December 3rd, 2007
1. Band-Aid, "Do They Know It's Christmas?"
There's plenty of lyrical bullshit in this charity cavalcade of British pop stars—do the starving children in Africa really care if it's Christmas, or where it's snowing?—but the most egregious line comes from Bono, who should've thought twice before belting out this horrible, horrible lyric: "Well tonight, thank God it's them instead of you!" Seriously, Bono? We know you didn't write it, but if you're just screaming at the sky anyway, a sentiment more along the lines of, "Tonight, let's pray that nobody is starving" would've been much, much better.
2. Best Buy "Pierced" commercial
Ads like this quasi-satirical Best Buy spot reflect society's mixed feelings about an era dominated by spoiled teenagers. On one hand, it mocks a bratty, overindulged 13-year-old who has all the high-tech gear she could possibly want, but who still finds reason to complain because her parents refuse to let her get her bellybutton pierced. On the other, it rewards the ungrateful teen with brightly colored packages full of even more electronic doodads—just like the swag bags and attention lavished upon the Paris Hiltons of the world. Here's a cheery question to ponder this Christmas: Why do we keep trying to buy their love when they're so unworthy of it?
3. Christmas On Death Row
Get a fire crackling in the hearth, make sure Grandma's asleep in her easy chair, place gifts glistening in shiny paper under a pine tree bedecked with twinkling lights and handcrafted ornaments, then slap this motherfucker on and get your motherfucking spirit on. Masterminded by label head and convicted felon Suge Knight, the Christmas On Death Row collection is worth the price alone for its cover art (a hooded Santa Claus in ankle cuffs, surrounded by colorful gifts and strapped to an electric chair). But nothing says Christmas like Snoop Dogg's "Santa Claus Goes Straight To The Ghetto," where the Doggfather raps, "Ain't no help from no elves, just tha Dogg Pound / And we passin' out gifts, blazin' up spliffs / Christmas on the row, can you dig it?" Ho, ho, ho, yo.

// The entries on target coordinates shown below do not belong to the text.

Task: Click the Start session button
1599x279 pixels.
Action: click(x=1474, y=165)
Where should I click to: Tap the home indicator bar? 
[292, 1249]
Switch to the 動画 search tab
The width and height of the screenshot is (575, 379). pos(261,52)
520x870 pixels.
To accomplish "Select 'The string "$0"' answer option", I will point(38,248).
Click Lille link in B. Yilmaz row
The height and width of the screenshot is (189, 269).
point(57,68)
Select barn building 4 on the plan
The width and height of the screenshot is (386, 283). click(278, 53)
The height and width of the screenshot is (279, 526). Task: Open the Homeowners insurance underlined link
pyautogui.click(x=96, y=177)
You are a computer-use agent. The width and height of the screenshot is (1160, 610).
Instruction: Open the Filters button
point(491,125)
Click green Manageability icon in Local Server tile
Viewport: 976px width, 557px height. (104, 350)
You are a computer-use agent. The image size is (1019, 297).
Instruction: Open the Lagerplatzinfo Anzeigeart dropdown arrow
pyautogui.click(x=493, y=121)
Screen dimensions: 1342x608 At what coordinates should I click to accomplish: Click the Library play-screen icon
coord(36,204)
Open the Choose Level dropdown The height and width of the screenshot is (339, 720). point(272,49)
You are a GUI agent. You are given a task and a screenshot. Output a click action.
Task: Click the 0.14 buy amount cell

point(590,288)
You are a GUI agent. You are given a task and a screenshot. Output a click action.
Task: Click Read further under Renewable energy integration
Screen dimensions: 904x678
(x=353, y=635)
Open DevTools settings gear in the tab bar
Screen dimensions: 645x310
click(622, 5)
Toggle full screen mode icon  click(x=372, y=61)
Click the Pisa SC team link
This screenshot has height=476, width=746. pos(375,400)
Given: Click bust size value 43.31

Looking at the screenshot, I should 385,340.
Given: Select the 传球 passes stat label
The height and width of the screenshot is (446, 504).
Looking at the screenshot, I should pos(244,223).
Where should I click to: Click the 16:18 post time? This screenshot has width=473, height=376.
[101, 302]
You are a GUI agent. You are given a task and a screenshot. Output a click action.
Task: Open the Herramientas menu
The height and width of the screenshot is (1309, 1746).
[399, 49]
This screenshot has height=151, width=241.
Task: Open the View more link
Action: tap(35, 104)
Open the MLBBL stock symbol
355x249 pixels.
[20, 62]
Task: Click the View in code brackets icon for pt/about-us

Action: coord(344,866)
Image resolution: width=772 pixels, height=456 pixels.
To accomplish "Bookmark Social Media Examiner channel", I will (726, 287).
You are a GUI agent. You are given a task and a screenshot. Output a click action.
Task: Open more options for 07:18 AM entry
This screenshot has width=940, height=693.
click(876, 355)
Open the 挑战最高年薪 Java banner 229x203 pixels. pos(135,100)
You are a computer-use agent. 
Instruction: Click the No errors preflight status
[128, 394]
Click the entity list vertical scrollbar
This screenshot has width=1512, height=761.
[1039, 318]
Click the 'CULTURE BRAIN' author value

4. The Life And Adventures Of Santa Claus
Ever since stop-motion animation mavens Arthur Rankin Jr. and Jules Bass adapted the song "Rudolph The Red-Nosed Reindeer" into a popular TV special in 1964, their company's name has been synonymous with Christmas nostalgia—even though, let's face it, some of their holiday specials have been a little dodgy. (Sure, everyone loves Heat Miser and Snow Miser, but is there anything about The Year Without A Santa Claus that makes a lick of sense? Up to and including the idea that Santa would decide to take a day off on the ONE DAY A YEAR when he has any frickin' responsibilities?!) As the '60s gave way to the '70s and then the '80s, R/B's Yuletide productions grew more and more arcane, striving to explain the origin of every Christmas tradition from stockings to snow. Santa-themed TV specials don't get much more opportunistic or outrĂ© than the 1985 adaptation of L. Frank Baum's The Life And Adventures Of Santa Claus, which takes Baum's Euro-myth-ridden retelling of Santa's origin and ramps up the action for the Masters Of The Universe generation, as Claus battles troll-like creatures in order to prove his mettle to the council of Immortals who raised him from infancy. Dry, confusing, and decidedly un-Christmas-y, The Life And Adventures Of Santa Claus replaces all that "Peace On Earth" jazz with "Beware my laser-shooting magic axe, evildoers!" It's ready-made for teenage pot smokers looking for a version of Kris Kringle to airbrush onto the side of their bitchen vans.
5. Lionel Playworld's commercials
Lionel Playworld didn't get to (briefly) be one of the biggest toy stores in the U.S. in the 1980s by playing softball. The company's 1987 commercial shows kids what Christmas at grandma's is supposed to be: a nonstop orgy of toy shopping! Sure, grandma is apparently a widow charged with caring for the kids while their parents have a night on the town. But that doesn't stop her can-shop spirit as her grandkids drag her through the aisles, letting Lionel Playworld turn their frown, as the insistent jingle repeats, upside down. Wait, your grandma doesn't blow wads of cash on you at Lionel Playworld? Clearly your grandma is crap.